■ Vorgezogene Wahlen in Spanien
: Die Partitur bleibt

Am ehesten sind die spanischen Sozialisten wohl mit ihren französischen Genossen zu vergleichen. Als sie 1982 an die Regierung kamen, wurden in Spanien Freudentänze veranstaltet. Die haushohe Mehrheit schien die Tore für eine neue, linke Politik im Land zu öffnen. Doch auf die Tänze folgte der Kater, denn diese Sozialisten gingen, nach anfänglichen linken Schlenkern, rapide zu einer neoliberalen Wirtschaftspolitik über, deren negative Auswirkungen auf die Mehrzahl der Beschäftigten während der Jahre des Wirtschaftsbooms zwar verdeckt wurden, jedoch seit der zunehmenden Rezession seit vergangenem Jahr überdeutlich zutage treten. Der Verrat der Sozialisten an ihren Wählern in Sachen Nato-Beitritt, die zunehmende Ausrichtung an rechten Regierungen wie der bundesdeutschen gingen einher mit einem geradezu zwanghaften Streben der ehemaligen Linken nach Selbstbereicherung. Korruption und Klientelwirtschaft, während des Frankismus bestimmten Schichten vorbehalten, sind heute in Spanien die Regel.

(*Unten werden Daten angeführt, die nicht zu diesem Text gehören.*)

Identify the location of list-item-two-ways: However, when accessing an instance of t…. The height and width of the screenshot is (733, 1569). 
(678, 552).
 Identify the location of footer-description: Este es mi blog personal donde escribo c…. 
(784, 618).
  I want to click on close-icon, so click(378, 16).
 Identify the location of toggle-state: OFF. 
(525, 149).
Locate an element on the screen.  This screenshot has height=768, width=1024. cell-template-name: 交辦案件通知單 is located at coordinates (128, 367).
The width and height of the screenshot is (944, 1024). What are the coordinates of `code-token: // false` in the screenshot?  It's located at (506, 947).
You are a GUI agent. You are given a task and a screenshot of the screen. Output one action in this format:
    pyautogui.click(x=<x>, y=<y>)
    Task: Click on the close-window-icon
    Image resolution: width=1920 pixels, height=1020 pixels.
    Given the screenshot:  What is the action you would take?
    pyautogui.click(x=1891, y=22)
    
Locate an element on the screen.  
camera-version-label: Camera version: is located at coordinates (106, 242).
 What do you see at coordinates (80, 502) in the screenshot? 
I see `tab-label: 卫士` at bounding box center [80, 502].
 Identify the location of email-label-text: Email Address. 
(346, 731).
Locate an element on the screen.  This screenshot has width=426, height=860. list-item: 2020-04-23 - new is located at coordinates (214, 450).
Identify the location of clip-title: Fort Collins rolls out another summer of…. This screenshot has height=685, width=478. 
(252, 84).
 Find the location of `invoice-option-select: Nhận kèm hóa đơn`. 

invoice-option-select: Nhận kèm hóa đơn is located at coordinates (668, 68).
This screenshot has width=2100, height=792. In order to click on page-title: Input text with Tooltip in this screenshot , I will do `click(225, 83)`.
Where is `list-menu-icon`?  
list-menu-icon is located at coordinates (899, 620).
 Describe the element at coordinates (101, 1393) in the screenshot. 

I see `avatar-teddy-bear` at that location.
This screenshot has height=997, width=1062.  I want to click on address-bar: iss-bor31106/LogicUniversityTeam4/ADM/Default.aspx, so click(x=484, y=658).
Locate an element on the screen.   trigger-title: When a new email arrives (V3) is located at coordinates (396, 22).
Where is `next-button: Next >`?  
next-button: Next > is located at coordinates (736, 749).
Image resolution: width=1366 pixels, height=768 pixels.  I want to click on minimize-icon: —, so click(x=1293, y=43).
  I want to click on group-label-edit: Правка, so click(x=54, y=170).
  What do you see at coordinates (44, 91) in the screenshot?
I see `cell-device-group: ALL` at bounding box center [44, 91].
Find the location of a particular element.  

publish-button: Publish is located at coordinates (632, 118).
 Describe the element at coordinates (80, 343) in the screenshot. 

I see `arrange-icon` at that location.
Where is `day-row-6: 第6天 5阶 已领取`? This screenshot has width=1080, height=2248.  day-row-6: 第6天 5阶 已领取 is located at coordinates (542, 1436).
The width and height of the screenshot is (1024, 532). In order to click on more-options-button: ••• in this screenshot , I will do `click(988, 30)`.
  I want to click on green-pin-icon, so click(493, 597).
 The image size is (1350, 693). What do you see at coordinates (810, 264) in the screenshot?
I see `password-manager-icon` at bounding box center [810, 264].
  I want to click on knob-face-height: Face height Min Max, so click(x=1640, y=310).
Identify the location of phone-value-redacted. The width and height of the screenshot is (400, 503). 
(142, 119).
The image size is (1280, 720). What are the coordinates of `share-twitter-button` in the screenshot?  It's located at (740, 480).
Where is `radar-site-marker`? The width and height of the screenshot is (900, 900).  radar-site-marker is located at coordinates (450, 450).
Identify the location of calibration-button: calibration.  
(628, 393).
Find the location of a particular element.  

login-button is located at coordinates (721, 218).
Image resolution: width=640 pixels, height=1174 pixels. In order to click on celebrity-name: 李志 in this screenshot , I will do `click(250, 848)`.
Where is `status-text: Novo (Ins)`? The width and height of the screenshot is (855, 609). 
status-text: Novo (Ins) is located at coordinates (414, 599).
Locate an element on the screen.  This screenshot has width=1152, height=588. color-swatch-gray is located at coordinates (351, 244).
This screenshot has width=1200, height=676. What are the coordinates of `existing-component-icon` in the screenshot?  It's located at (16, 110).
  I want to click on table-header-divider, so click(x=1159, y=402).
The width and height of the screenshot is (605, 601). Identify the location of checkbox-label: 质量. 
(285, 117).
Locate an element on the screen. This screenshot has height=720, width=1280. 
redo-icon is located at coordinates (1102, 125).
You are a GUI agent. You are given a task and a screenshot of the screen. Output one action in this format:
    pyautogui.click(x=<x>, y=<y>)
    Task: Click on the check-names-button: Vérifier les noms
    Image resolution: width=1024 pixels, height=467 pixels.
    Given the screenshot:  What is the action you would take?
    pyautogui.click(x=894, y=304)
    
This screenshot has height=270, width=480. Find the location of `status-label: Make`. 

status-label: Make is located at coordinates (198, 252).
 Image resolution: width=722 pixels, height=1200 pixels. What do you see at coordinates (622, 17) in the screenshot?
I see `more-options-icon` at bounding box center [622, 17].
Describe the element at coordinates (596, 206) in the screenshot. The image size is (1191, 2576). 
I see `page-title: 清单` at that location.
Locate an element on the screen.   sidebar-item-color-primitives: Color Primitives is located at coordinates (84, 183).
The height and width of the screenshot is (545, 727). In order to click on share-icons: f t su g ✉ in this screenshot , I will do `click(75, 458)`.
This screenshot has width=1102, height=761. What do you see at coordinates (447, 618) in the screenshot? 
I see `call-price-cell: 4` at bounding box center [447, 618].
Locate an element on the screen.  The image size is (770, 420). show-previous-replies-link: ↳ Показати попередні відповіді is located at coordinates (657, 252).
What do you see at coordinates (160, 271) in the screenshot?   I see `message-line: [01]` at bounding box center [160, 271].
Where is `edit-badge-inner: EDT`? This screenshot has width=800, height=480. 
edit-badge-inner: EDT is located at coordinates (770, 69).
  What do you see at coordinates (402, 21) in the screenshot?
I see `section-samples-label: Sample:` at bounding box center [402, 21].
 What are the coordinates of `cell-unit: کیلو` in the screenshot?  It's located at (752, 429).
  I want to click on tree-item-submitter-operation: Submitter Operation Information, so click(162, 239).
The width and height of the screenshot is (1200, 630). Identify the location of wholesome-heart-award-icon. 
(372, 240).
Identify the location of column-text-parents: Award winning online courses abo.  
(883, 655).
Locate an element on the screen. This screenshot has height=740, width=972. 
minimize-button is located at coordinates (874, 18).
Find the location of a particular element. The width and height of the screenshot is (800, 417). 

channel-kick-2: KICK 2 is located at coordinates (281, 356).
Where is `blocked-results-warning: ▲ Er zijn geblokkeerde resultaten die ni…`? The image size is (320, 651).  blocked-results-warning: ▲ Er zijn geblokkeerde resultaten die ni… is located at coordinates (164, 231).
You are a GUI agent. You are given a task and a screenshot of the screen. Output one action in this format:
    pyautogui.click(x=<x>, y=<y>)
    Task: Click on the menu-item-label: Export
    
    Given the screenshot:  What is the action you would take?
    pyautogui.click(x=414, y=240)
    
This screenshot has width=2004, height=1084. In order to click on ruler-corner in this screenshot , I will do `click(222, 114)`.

Daß die enttäuschten Tänzer von 1982 nicht schon längst das Orchester ausgetauscht haben, lag bislang am tiefsitzenden Verdacht, die Alternative – die rechte Volkspartei – beherrsche nur Marschmusik. Auf diesem Klavier hat Felipe González vor den vergangenen zwei Wahlen, bei denen die Sozialisten bereits Stimmeneinbußen zu verzeichnen hatten, hartnäckig gespielt. Inzwischen scheint sich jedoch auch in Spanien – ähnlich wie im Nachbarland Frankreich – die Einsicht durchzusetzen, daß sich die Partituren der PSOE und der PP nicht großartig unterscheiden und von den Sozialisten allenfalls interne Mißtöne, aber keine neuen Melodien zu erwarten sind. Während die Rechte unisono geigt und bislang nicht viel Gelegenheit hatte, sich großartig aus volkseigenen Beuteln zu bedienen, zeigen sich die Sozialisten abgekämpft und überfressen – wenig attraktiv für ein Land, in dem jeder fünfte arbeitslos ist. Der prognostizierte Stimmenanstieg der Volkspartei ist so weniger als politischer Meinungsumschwung der Spanier zu werten denn als eine – in anderen Ländern durchaus normale – Bereitschaft, einem bekannten Übel zur Abwechslung ein unbekanntes vorzuziehen.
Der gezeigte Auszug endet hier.